持続可能な経済成長は、持続可能な開発の達成に向けて取り組む国々の重要な条件の1つです。持続可能な経済は、限られたすべての資源を持続可能な方法で管理・分配することにより、国民の繁栄を促進します。 持続可能な開発目標SDG8は、「包摂的かつ持続可能な経済成長及びすべての人々の完全かつ生産的な雇用と働きがいのある人間らしい雇用(ディーセント・ワーク)を促進する」ことを目標としています。

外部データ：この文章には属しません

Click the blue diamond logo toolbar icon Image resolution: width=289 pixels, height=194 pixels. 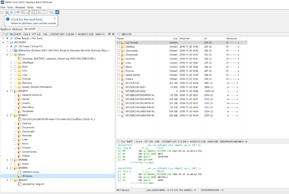click(57, 12)
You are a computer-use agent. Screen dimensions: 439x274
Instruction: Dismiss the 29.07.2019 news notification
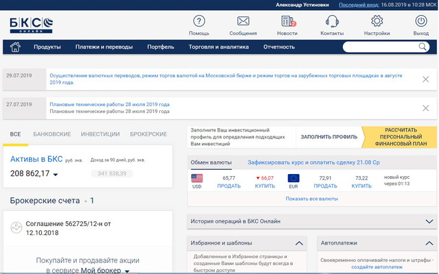(426, 81)
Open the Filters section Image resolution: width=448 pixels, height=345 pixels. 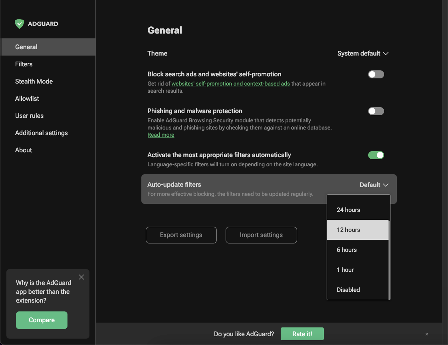point(24,64)
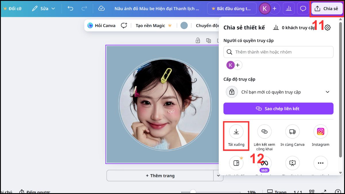Open the comments bubble icon

[x=303, y=8]
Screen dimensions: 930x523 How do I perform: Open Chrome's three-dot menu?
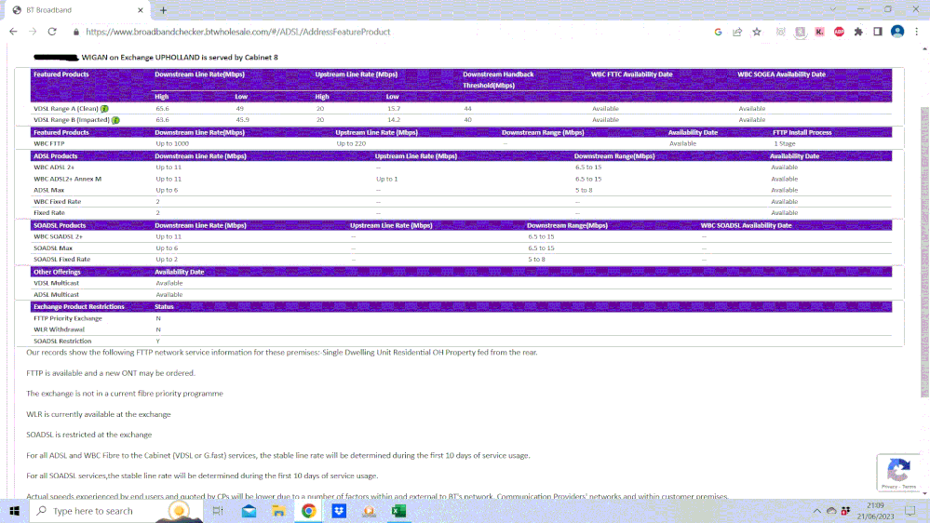(x=916, y=32)
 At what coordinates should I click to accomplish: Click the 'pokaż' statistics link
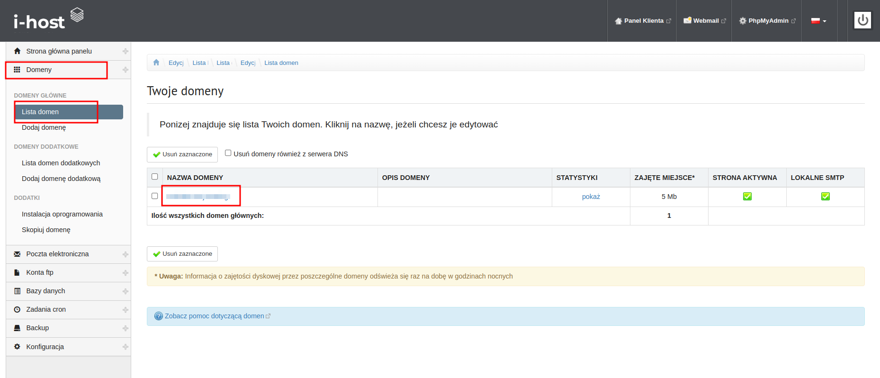(591, 197)
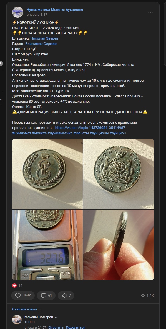The image size is (166, 329).
Task: Open the Нумизматика Монеты Аукционы group page link
Action: (x=55, y=9)
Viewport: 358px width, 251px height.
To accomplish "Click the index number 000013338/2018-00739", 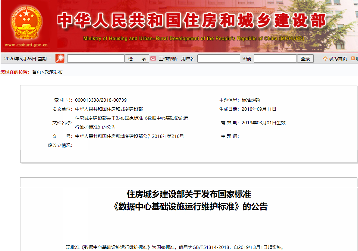I will (101, 100).
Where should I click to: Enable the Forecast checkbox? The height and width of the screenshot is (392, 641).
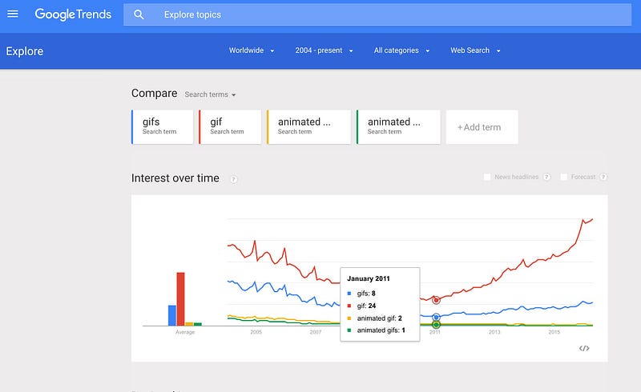pyautogui.click(x=564, y=177)

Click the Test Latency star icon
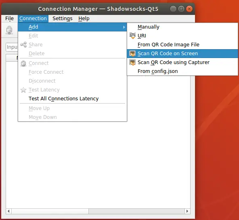click(23, 90)
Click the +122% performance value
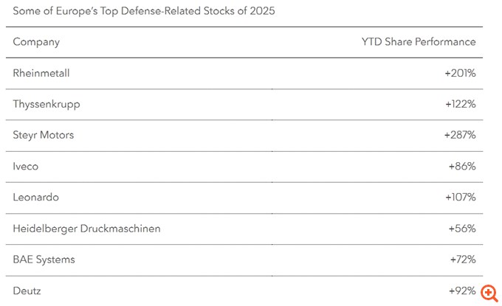This screenshot has width=502, height=306. [x=461, y=104]
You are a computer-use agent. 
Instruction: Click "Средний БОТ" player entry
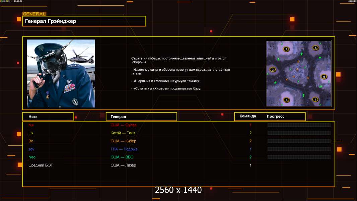click(x=41, y=165)
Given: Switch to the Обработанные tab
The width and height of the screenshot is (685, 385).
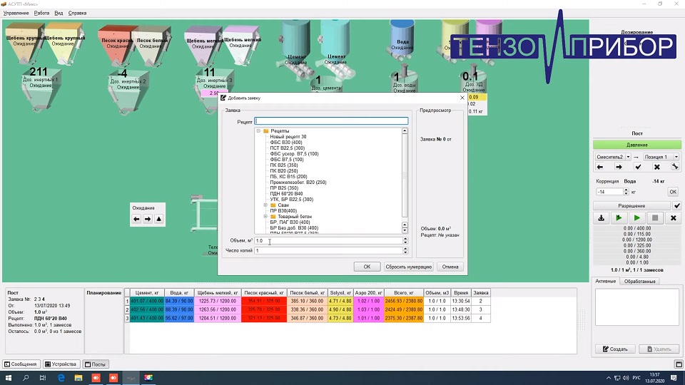Looking at the screenshot, I should (x=639, y=282).

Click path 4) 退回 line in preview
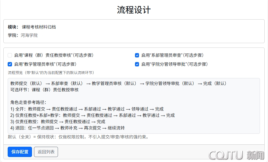click(67, 128)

通勤をよりスムーズに、オバイ社(Obhai Solutions Limited)のSDGs貢献

オバイ社(Obhai「日本語で「おーい、お兄さん」の意」)は、2018年に設立されたバングラデシュのライドシェアリングスタートアップ企業です。 同社は、都市住民に安全で信頼性の高い通勤手段を提供するというビジョンと使命

を掲げており、同国の同業他社の中で、最も多くの都市でサービスを提供しています。同社の対象都市は、現在20都市(ダッカ県、チョットグラム県、コックスバザール県、シレット県、クルナ県、クミッラ県、マイメンシン県、ナラヤンガンジ県、ボリシャル県、ジョソール県、ボグラ県、ラッシャヒ県、ランプール県)にのぼり、契約社員を含む220名のスタッフによって運営されています。

オバイ社の主要サービス

オバイ社は、モバイルアプリケーションベースのライドシェアリング事業であり、Google Playストアとアップルストアのどちらにも対応しています。同社の提供する主なサービスは下記の通りです。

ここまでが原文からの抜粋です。